• Assignment
Your result will be the set of lines with "Task", copied from the material below.

• Material for this exercise
————————

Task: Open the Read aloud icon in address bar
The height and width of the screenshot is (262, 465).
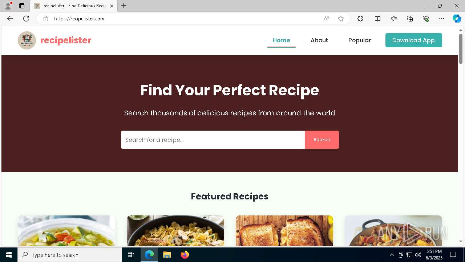Action: pos(326,19)
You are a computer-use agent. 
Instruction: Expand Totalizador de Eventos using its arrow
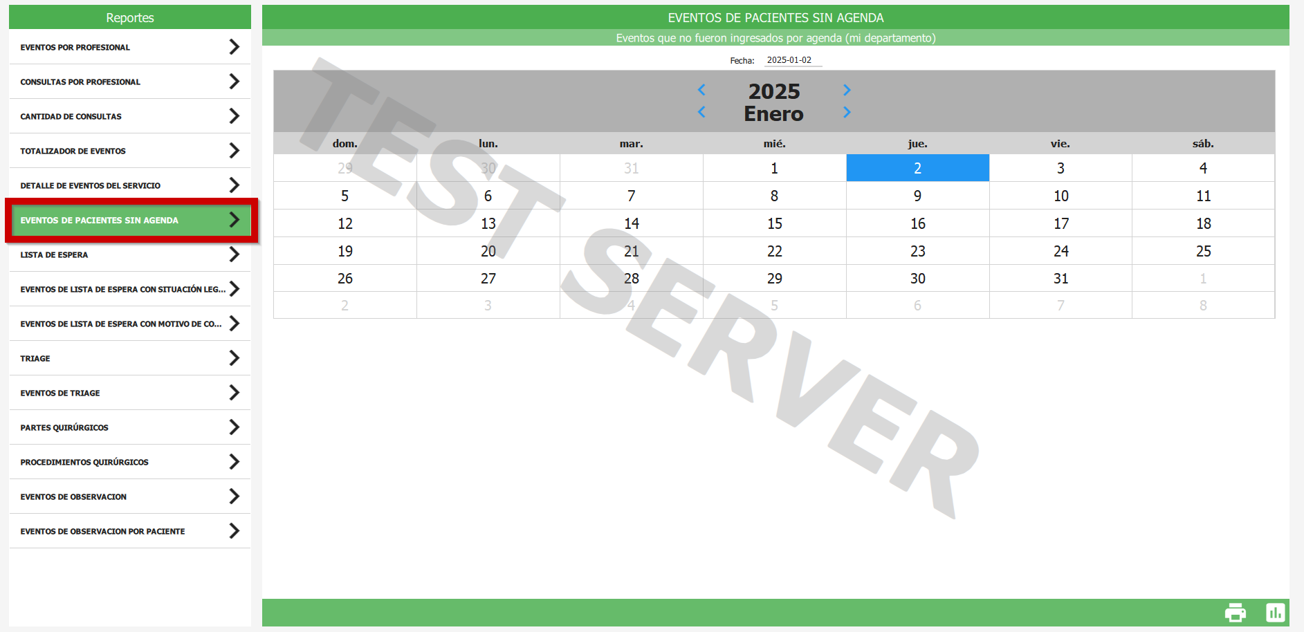click(235, 151)
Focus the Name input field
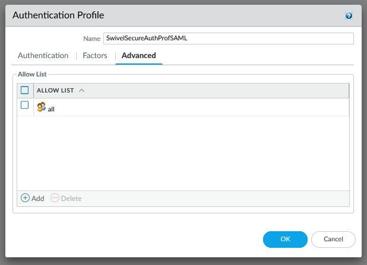 [x=228, y=39]
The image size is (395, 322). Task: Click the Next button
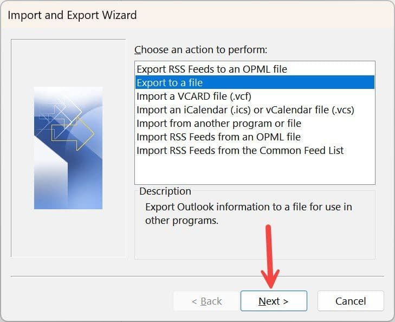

————————

• Your response
Task: Open the Read aloud icon in address bar
The image size is (395, 322). Task: Click the Next button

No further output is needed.